Another appreciation post for numba. Couple of years ago, I had developed this package (pySKTB) to help with calculating Eigen spectrum of system with co-dimensions $>1$. This was done so that I could in theory do rudimentary testing of different symmetries and how it couples to the orbital/real-space symmetry. But one of the major problem I had was that the code was really clunky. Of course as is the case of all theoretical physics development, it happened because of adding bits and peaces when and wherever needed. After dabbling with numba, I learnt about the existence of couple of new tools like line_profiler which seems to be extremely useful for optimizing codes and I am baffled that i have never used this. But anyway, for people not familiar with this, it spits out time of run for each line in your code. Of-course the code being the beast it is, mine had every possible line sitting like a chump standing a solid ground. So I started with the biggest of a the chump, which was calculating $g_{ij}$, which is the $g$ matrix for connecting sites. Next comes the big catch, unlike normal jit, one cannot just add a decorator inside for this as calculating $g$ was done in a class. So the easiest plan i could think of was to add all numba functions in a separate module of optimized function and call it when needed from the main module’s class. So I took the calculation off and added it to a separate module that i called optimizer and made it something like

@nb.jit(nopython=False)
def get_gmat_jit(g_mat,all_iter,max_image,n_orbitals,bond_mat,dist_mat_vec,kpt_cart):
	for ind_1, (atom_1_i, orbit_1_i, element_1, orbit_1) in enumerate(all_iter):
		for ind_2, (atom_2_i, orbit_2_i, element_2, orbit_2) in enumerate(all_iter):
			for image_ind in range(max_image):
				if bond_mat[image_ind, atom_1_i, atom_2_i] == 0:
					continue
				dist_vec = dist_mat_vec[image_ind, atom_1_i, atom_2_i, :]

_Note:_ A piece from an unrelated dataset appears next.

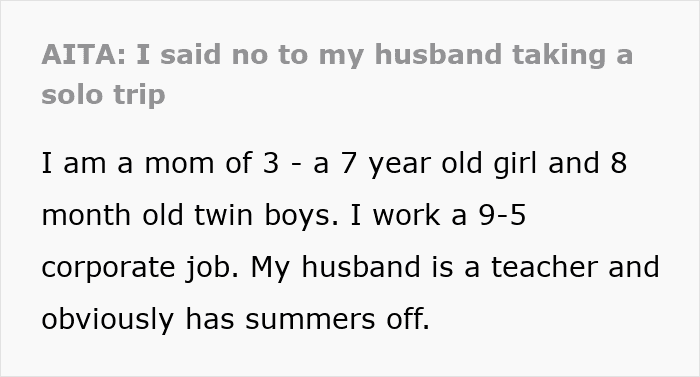Click the words "7 year"
The height and width of the screenshot is (377, 700).
[385, 164]
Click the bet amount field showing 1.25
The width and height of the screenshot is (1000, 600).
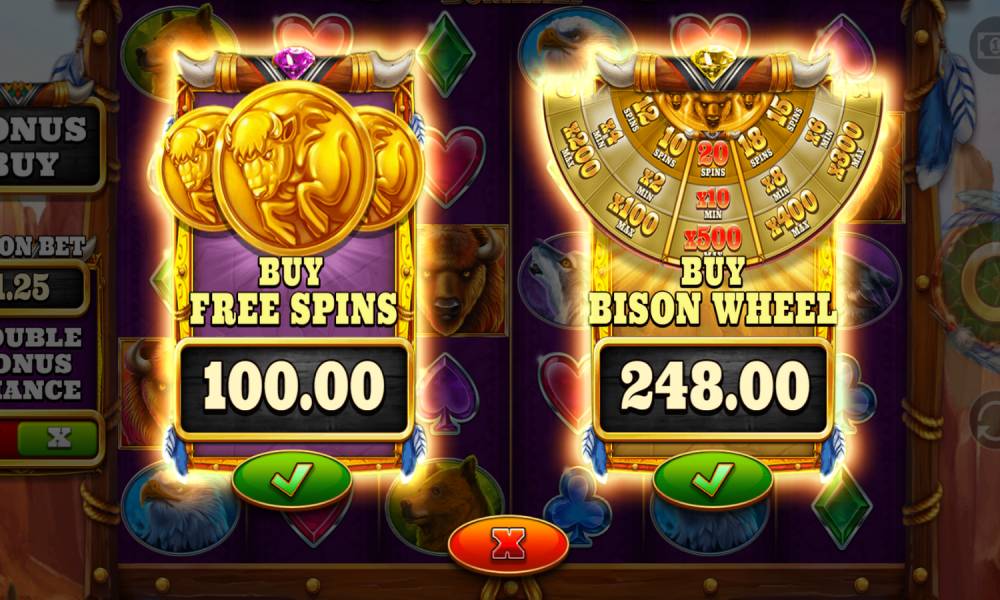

				phase = np.exp(2.*np.pi*1j * np.dot(kpt_cart, dist_vec))
				g_mat[image_ind, ind_1, ind_2] = phase
	g_mat[int(max_image/2), :, :] += np.eye(n_orbitals, dtype=complex)
	return g_mat

This unfortunately seems to through error when nopython=True. This usually happens because of the use of non fundamental objects like custom class object inside jit, but as far as I can see there seems to be nothing like that. But ignoring that and running in nopython mode still gave a huge boost to the performance. Here is a bench mark of that with respect to number of sites in the system (represented by supercell)

Almost order $\approx 10$ improvement, not bad for couple of minutes of work. Next stop would be to parallelize the calculation with dask. But thats for another day.